As the United Nations and the international community ramps up to airlift food and supplies into East Africa, mostly for starving Somali refugees, two perspectives on this crisis seemed especially interesting to me.
In Foreign Policy, Charles Kenny contends that, in this day and age, allowing a famine to occur is basically a crime against humanity:
For all its horror, starvation is also one of the simpler forms of mortality to prevent — it just takes food. Drought, poor roads, poverty — all are contributing factors to the risk of famine, but sustenance in the hands of the hungry is a pretty foolproof solution.

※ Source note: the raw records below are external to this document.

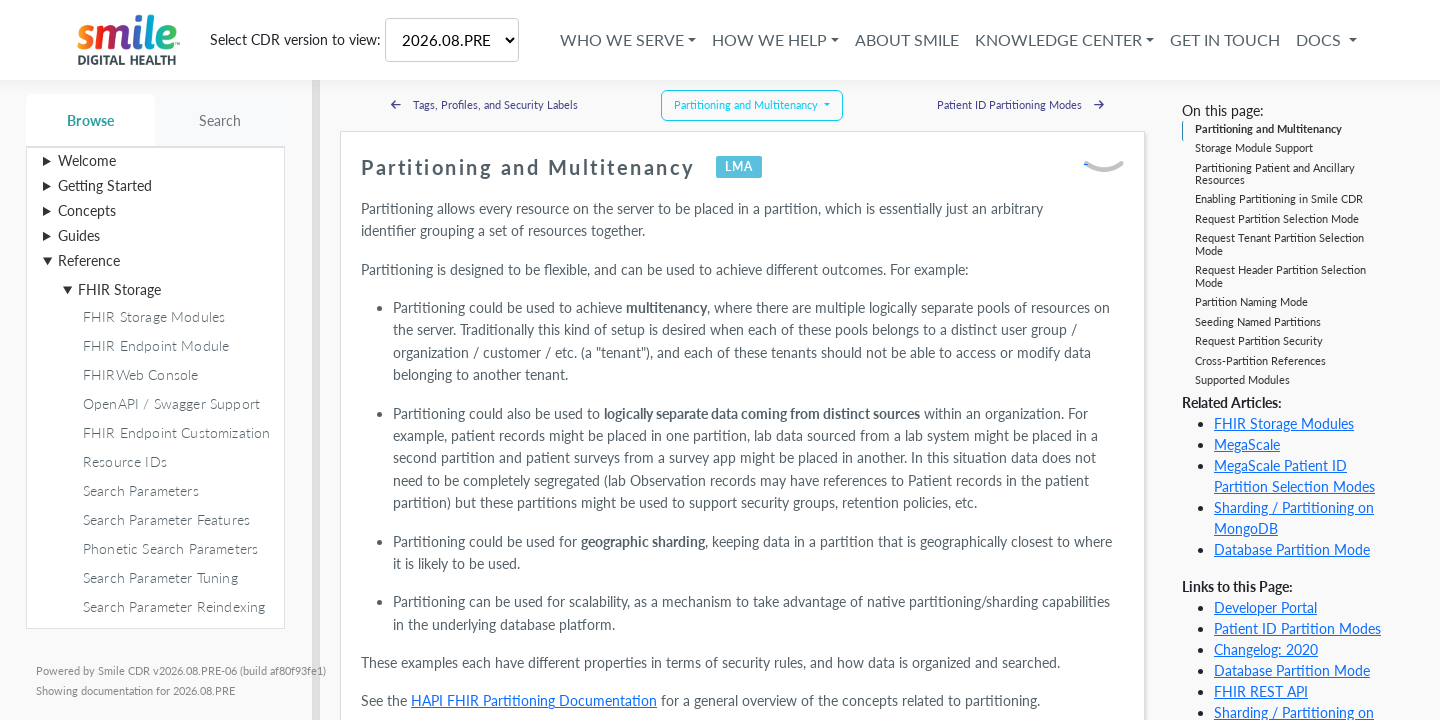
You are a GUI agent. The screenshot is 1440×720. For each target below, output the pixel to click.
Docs (1315, 39)
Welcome (87, 160)
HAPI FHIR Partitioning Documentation (534, 700)
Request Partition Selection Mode (1277, 218)
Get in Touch (1220, 39)
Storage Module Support (1254, 147)
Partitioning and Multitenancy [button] (747, 104)
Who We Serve (617, 39)
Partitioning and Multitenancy (1268, 128)
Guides (79, 235)
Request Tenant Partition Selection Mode (1279, 243)
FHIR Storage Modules (1284, 423)
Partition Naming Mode (1251, 301)
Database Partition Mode (1292, 549)
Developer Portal (1265, 607)
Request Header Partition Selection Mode (1280, 275)
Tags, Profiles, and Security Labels (484, 104)
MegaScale (1247, 444)
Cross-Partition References (1260, 360)
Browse (90, 120)
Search (220, 120)
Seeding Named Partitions (1258, 321)
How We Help (764, 39)
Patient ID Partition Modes (1297, 628)
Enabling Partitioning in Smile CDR (1279, 198)
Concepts (87, 210)
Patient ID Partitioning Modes (1020, 104)
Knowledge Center (1053, 39)
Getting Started (105, 185)
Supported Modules (1242, 379)
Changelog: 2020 (1266, 649)
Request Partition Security (1259, 340)
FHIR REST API (1261, 691)
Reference (89, 260)
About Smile (902, 39)
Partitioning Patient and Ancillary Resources (1275, 173)
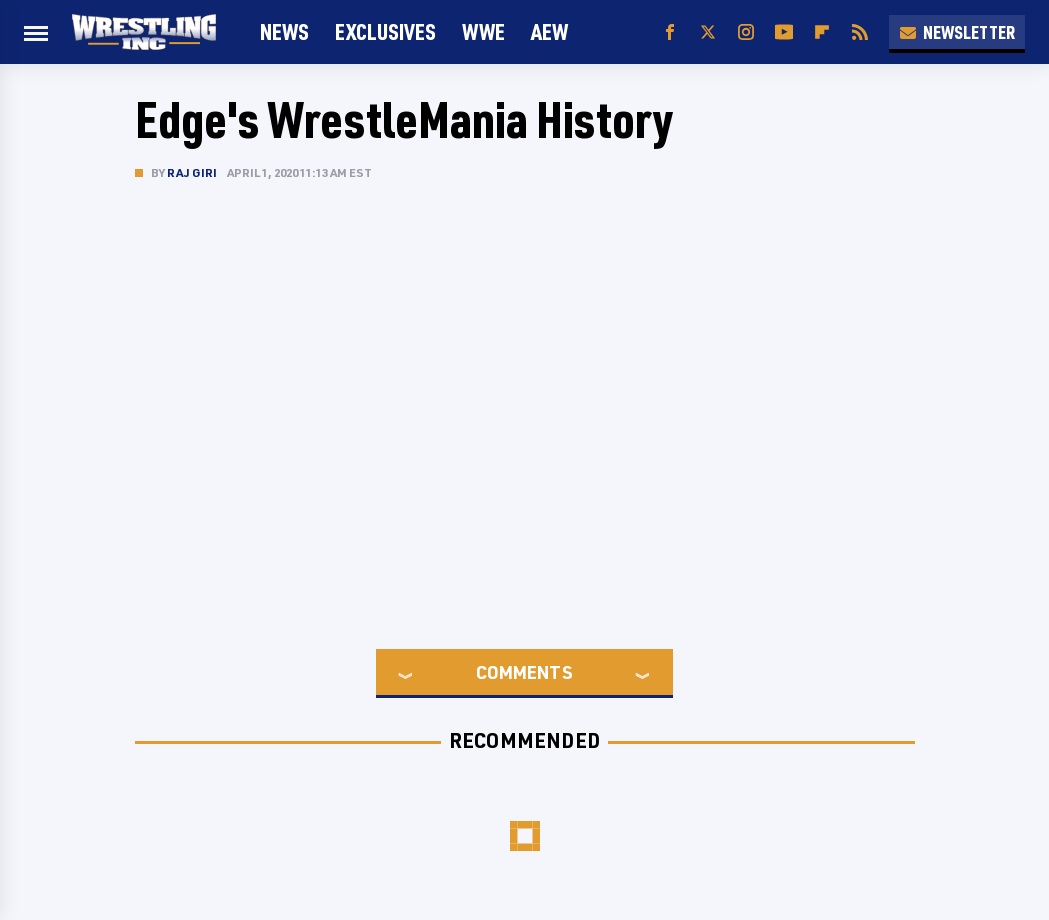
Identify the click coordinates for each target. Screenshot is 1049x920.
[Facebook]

As a result, famine deaths in the modern world are almost always the result of deliberate acts on the part of governing authorities. That is why widespread starvation is a crime against humanity and the leaders who abet it should be tried at the International Criminal Court (ICC).
That might sound a little melodramatic, but read his argument. Compelling stuff.
On a different line of thought, David Dickson, editor of the Science and Development Network, contends that the UN, Western powers and aid organizations could have been well-prepared for this crisis — if they had paid any attention to the scientific evidence reported by weather and drought prediction experts.
Earlier this week, the UN declared the drought in southern Somalia had become so bad that it could be officially declared a famine — the first time the word had been applied to this region in almost 20 years.
The news came as little surprise to agencies that had been monitoring the lack of rainfall over the past year, which is partly linked to the La Niña event in the Pacific Ocean. They had predicted that a widescale shortage of food was highly likely to occur.